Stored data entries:
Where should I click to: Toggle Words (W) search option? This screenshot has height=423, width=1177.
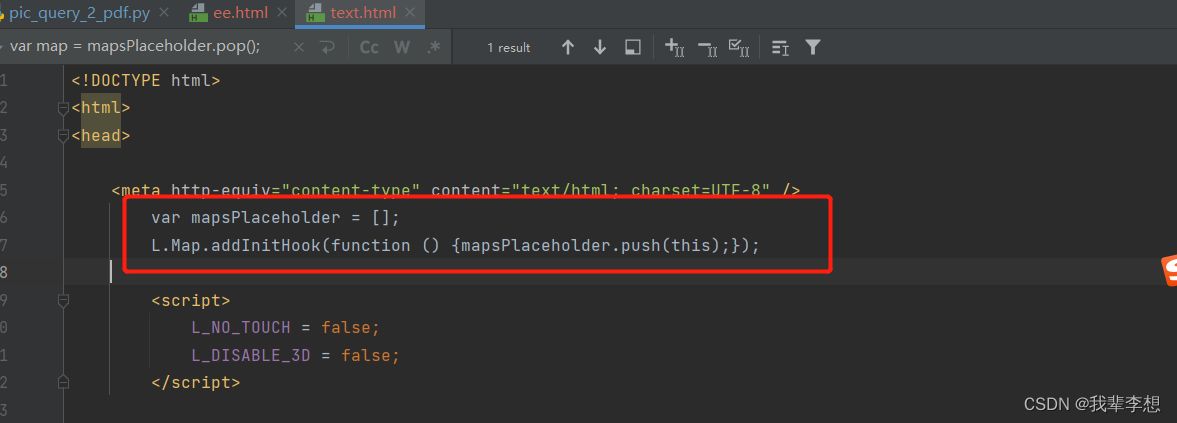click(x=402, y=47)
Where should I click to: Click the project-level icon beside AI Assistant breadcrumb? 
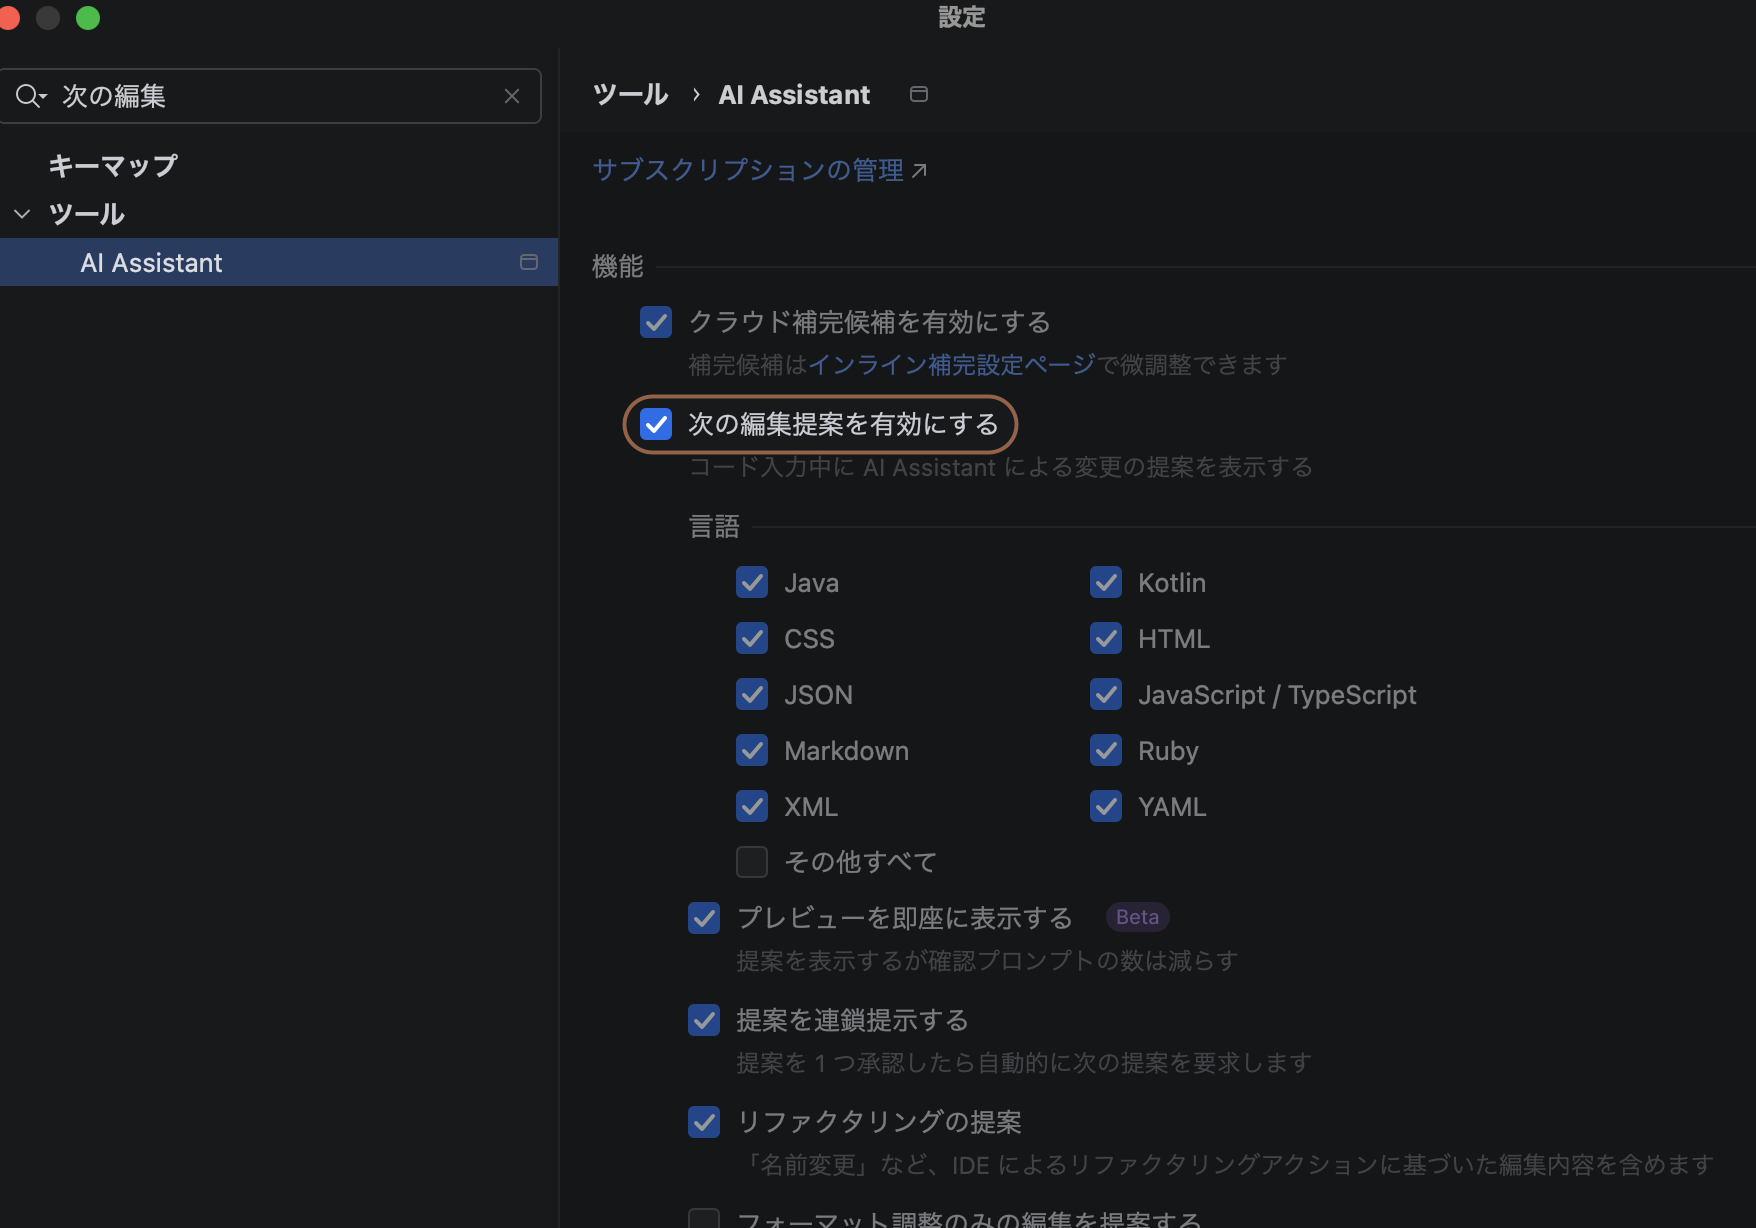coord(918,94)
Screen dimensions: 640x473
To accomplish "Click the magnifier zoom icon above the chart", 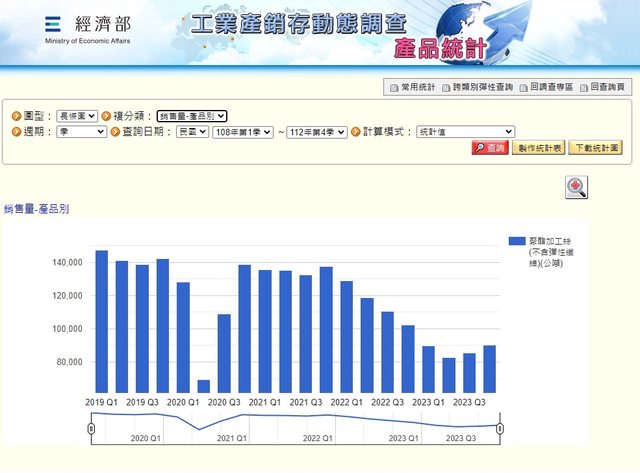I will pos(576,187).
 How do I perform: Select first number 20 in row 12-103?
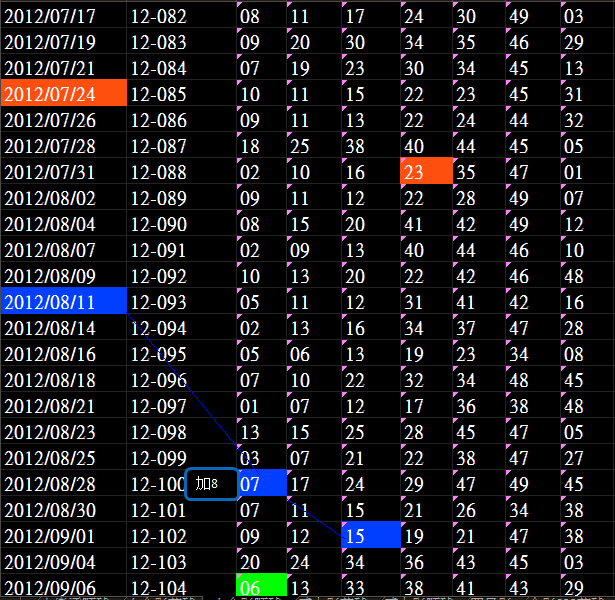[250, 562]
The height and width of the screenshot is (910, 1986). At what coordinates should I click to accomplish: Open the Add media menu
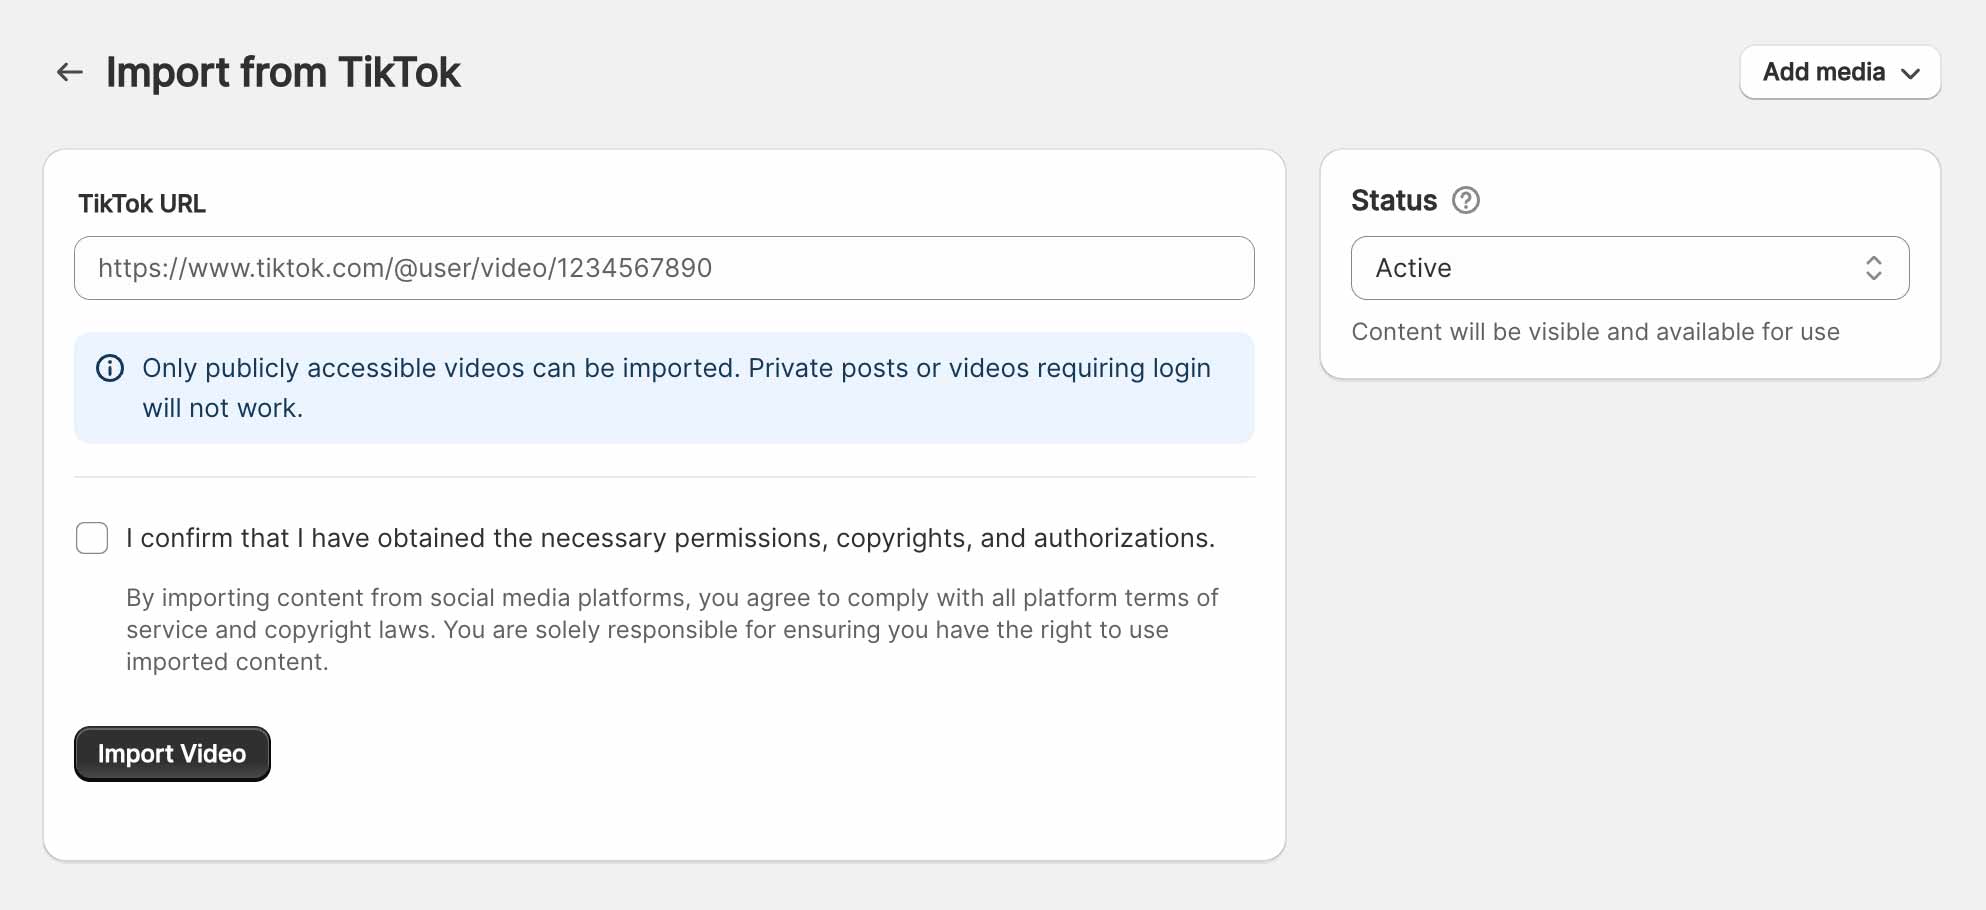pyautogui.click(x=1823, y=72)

Problem details: Return the lines from the one containing "The height and" through the last line of the records, both included, exactly as written and with no pictures.

Response:
The height and width of the screenshot is (910, 1986). At what coordinates should I click to accomplish: Open the Add media menu
pyautogui.click(x=1823, y=72)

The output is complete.